Pedro Sánchez

Se Pedro Sánchez saiu da noite eleitoral com a maior derrota de sempre do PSOE, alguns dos seus companheiros de partido tudo têm feito para vergá-lo nesta fase de negociações. A estratégia passa por minar qualquer hipótese de entendimento à esquerda e à direita de modo a levar tudo para novas eleições, já depois de realizado um congresso eletivo no PSOE. É verdade que entre 2008 e 2015 o PSOE perdeu qualquer coisa como seis milhões de votos, mas esta hecatombe acabou, paradoxalmente, por colocar Sánchez como o único dos quatro principais líderes partidários no centro das soluções governativas. Em tese, esta seria uma vantagem importante numa negociação, mas a selva partidária não lhe deu um segundo de tréguas e ele próprio não parece querer viabilizar Mariano Rajoy e deixar a esquerda a Pablo Iglesias.

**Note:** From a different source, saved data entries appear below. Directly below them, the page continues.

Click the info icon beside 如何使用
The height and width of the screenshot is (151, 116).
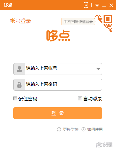83,129
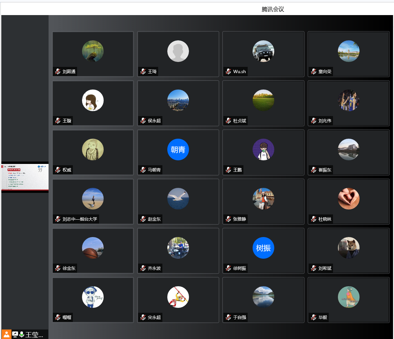Select the blue 朝青 avatar circle
Image resolution: width=394 pixels, height=339 pixels.
pyautogui.click(x=178, y=150)
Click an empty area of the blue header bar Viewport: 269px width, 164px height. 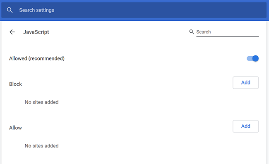[x=154, y=10]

Contudo, tudo é novo na política espanhola. Sánchez fez bem em traçar a linha vermelha sobre a Catalunha ao Podemos, exigindo que abdicassem do referendo para seguir negociando um acordo. Com isso, calou os críticos internos, aproveitou o ainda mais longo impasse na formação do governo catalão e fez do quadro eleitoral não um jogo a quatro mas de três mais um: os que não abdicam da unidade do Estado (mesmo que divirjam do desenho constitucional) e o que está disponível para a ver quebrada. A partir daqui, se Sánchez tivesse uma retaguarda política de todas as figuras do seu partido, podia deixar que a iniciativa de Rajoy fizesse caminho até ao seu encontro, impondo uma série de condições ao PP, desde a liderança do Congresso a pastas fundamentais como a das Finanças. Aliás, esta seria uma solução que dificilmente desagradaria ao rei. Mas se Rajoy tem de ceder para ser investido, o PSOE preferiu ceder à voracidade da gula interna. Se forem novamente chamados, os eleitores tratarão de julgar o espetáculo.